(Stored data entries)
****

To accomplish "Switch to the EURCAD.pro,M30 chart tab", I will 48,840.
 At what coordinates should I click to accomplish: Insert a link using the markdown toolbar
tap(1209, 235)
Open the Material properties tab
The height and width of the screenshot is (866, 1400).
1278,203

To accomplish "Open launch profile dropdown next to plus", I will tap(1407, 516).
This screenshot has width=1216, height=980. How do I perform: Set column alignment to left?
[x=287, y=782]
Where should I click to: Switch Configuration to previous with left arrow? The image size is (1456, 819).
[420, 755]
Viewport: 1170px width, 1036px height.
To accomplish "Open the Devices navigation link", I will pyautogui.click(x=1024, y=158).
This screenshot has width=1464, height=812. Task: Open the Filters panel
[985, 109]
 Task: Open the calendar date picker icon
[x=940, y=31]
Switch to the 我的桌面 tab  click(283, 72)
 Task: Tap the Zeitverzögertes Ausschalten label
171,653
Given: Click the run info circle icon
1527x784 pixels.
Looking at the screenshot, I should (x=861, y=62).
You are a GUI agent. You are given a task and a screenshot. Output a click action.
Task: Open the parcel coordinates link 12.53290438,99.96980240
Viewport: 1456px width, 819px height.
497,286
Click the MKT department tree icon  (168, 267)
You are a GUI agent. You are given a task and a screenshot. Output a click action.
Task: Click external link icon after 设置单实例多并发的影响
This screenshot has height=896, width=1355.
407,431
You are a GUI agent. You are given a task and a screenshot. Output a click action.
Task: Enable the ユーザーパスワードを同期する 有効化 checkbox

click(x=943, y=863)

****

# Your goal:
All entries given above should be transcribed exactly, with none omitted.

# Solution for this problem:
To accomplish "Switch to the EURCAD.pro,M30 chart tab", I will 48,840.
 At what coordinates should I click to accomplish: Insert a link using the markdown toolbar
tap(1209, 235)
Open the Material properties tab
The height and width of the screenshot is (866, 1400).
1278,203

To accomplish "Open launch profile dropdown next to plus", I will tap(1407, 516).
This screenshot has width=1216, height=980. How do I perform: Set column alignment to left?
[x=287, y=782]
Where should I click to: Switch Configuration to previous with left arrow? The image size is (1456, 819).
[420, 755]
Viewport: 1170px width, 1036px height.
To accomplish "Open the Devices navigation link", I will pyautogui.click(x=1024, y=158).
This screenshot has width=1464, height=812. Task: Open the Filters panel
[985, 109]
 Task: Open the calendar date picker icon
[x=940, y=31]
Switch to the 我的桌面 tab  click(283, 72)
 Task: Tap the Zeitverzögertes Ausschalten label
171,653
Given: Click the run info circle icon
1527x784 pixels.
Looking at the screenshot, I should (x=861, y=62).
You are a GUI agent. You are given a task and a screenshot. Output a click action.
Task: Open the parcel coordinates link 12.53290438,99.96980240
Viewport: 1456px width, 819px height.
497,286
Click the MKT department tree icon  (168, 267)
You are a GUI agent. You are given a task and a screenshot. Output a click action.
Task: Click external link icon after 设置单实例多并发的影响
This screenshot has height=896, width=1355.
407,431
You are a GUI agent. You are given a task and a screenshot. Output a click action.
Task: Enable the ユーザーパスワードを同期する 有効化 checkbox

click(x=943, y=863)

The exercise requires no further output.